Piyush785
SajjadAhmadcan you please explain me the question number 2 .
it is clearly mentioned in the passage that the identification of the species cannot be done in isolation,rather it should be done with considering the whole ecosytem.
option 2 says that a kind of fish is introduce in other ecosystem .
it meets the above mentioned criteria.
Let me try to explain how I approached this one.
Q: Which of the following hypothetical experiments most clearly exemplifies the method of identifying species' roles that the author considers problematic?
Going back to the passage, this is where we understand what's problematic about identifying specifies:
Quote:
But whether a species holds an exclusive functional place cannot easily be identified by studying a community as an isolated unit; local communities are not isolated assemblages and are better thought of as members of a metacommunity of linked smaller ecosystems. Consequently, observing the existence of two functionally similar species in a particular community could reflect that there is room for both species in the assembly or that they really belong to what are mostly distinct, neighboring communities.
The problem is that two functionally similar species could either tell us that both belong to the same ecosystem or they could not. Now let's look at this:
Quote:
This functional similarity could imply mutual exclusivity, but another possibility is that
scophtalmus rhombus and
solea solea occupy positions in the same community within the lagoon, perhaps because food is abundant or because they are less functionally similar than they appear; another is that they occupy exclusive positions in neighboring communities within that lagoon
Here, we're given an example that we can use to pick out an experiment from the given choices that most resemble it.
A. The weevils in deciduous forest are counted across a series of ecosystems in order to determine whether they are blocking out other beetles.

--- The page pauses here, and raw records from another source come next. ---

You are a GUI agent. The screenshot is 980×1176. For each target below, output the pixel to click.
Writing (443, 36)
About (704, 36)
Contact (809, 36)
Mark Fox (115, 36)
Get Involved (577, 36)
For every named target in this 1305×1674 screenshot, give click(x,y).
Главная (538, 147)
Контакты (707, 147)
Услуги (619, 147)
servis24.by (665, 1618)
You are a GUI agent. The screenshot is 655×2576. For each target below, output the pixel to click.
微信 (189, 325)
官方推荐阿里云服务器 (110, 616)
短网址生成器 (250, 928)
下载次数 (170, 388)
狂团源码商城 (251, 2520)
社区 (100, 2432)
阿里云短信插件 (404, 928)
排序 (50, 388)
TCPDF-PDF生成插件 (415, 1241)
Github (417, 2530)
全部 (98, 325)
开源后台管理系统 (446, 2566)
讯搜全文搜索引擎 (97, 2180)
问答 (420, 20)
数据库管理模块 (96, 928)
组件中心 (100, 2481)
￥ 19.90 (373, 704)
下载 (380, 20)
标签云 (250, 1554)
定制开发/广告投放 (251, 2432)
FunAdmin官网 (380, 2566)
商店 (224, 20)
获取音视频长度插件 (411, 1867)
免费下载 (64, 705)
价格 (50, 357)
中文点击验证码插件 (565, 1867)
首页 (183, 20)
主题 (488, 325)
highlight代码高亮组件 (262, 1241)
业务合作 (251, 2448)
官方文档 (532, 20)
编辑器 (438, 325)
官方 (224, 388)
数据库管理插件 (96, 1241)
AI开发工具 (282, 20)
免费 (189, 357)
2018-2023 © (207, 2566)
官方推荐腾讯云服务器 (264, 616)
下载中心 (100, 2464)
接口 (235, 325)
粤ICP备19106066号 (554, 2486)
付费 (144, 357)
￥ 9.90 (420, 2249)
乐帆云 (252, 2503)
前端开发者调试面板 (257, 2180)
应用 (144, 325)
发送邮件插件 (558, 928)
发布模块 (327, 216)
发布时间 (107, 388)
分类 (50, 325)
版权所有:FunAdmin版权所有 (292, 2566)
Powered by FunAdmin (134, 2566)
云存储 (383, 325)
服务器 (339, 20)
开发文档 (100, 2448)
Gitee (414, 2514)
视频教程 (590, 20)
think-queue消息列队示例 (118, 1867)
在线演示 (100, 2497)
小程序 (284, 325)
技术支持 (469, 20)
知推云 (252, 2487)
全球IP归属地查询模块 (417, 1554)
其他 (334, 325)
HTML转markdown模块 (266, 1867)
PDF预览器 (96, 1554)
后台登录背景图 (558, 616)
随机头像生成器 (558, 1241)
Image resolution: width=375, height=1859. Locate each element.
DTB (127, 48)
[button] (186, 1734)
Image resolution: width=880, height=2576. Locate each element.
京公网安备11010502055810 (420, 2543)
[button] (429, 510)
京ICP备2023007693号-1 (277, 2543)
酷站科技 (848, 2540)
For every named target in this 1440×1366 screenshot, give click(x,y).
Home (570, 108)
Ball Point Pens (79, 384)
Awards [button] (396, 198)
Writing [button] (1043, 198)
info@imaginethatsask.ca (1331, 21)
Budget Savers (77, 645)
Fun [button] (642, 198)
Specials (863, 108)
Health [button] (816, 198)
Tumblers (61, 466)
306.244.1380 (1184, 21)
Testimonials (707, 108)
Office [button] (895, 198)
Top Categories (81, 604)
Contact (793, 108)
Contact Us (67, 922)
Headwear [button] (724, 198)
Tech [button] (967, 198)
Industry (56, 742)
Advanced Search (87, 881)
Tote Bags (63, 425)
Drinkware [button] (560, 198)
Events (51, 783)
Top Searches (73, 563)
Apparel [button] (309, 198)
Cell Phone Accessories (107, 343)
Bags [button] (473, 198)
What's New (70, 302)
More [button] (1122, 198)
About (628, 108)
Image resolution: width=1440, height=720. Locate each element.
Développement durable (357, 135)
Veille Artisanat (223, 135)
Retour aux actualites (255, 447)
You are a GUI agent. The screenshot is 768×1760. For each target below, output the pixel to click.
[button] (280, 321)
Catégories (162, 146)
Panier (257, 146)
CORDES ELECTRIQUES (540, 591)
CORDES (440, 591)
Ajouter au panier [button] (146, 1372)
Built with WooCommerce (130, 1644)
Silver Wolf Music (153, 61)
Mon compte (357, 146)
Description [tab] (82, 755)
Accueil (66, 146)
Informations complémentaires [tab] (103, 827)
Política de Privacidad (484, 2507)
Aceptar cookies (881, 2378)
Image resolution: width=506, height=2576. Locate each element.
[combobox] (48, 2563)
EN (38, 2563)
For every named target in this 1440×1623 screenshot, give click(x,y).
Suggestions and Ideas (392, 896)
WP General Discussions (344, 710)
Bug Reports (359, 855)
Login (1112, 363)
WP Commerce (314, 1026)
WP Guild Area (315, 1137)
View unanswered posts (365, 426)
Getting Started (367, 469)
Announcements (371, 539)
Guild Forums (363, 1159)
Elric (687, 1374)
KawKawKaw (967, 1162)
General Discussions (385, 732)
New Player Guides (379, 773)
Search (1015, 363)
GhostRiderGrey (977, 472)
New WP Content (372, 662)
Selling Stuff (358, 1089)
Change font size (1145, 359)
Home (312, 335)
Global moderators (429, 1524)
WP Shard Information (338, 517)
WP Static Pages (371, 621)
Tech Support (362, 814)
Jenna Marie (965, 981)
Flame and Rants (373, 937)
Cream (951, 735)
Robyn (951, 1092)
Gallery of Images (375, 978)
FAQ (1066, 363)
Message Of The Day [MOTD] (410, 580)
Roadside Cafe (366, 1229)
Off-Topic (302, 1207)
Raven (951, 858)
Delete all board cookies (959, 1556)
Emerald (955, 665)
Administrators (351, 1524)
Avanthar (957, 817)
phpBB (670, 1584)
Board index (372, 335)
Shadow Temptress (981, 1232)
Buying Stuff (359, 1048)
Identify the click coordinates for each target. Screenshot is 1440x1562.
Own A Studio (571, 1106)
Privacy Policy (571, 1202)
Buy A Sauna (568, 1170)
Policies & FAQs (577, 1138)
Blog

This says the approach uses sequencing to determine which species blocks out another one, as mentioned at the beginning of the passage:
Quote:
To determine whether one species blocks another out of an area, one approach is to infer assembly rules, which reconstruct the sequence in which species were added to an evolving community
This isn't the problem. For all we know this method works well.
So A is out. B. A species of fish that is dominant in one marine ecosystem is introduced into another marine ecosystem to see whether the species will be dominant there.
You're right about "
species cannot be done in isolation,rather it should be done with considering the whole ecosystem." but let's take a closer look at what this means. The author is basically saying you cannot isolate a species and have to consider various sub-ecosystems combined. The answer choice on the other hand, says that a species
is introduced to another ecosystem. Even then, their dominance persisting in different ecosystems has no relevance here.
So B is out.
C. Whether one woodpecker blocks another from occupying a particular ecosystem is determined based on the similarity or difference of their prey in that community.
This option points to the problem in the sense it talks about "abundance of food". It's also quite similar to the example cited above. We know that there is an exception cited at the end of the passage where one species appears to belong to another ecosystem just because there is abundance of food in that ecosystem.
C seems a good choice. D. Study is made to determine average levels of species diversity in communities in a particular type of climate, such as temperate forests.
Irrelevant and out of scope. Nothing about climate changes and diversity is mentioned in the passage as the problem.
D is out.
E. Patterns of species extinction are studied in order to evaluate the effect of the climate changes on diversity in a particular tundra community.
Irrelevant and out of scope. Nothing about climate changes is mentioned in the passage as the problem.
E is out.Therefore, C seems the only correct choice.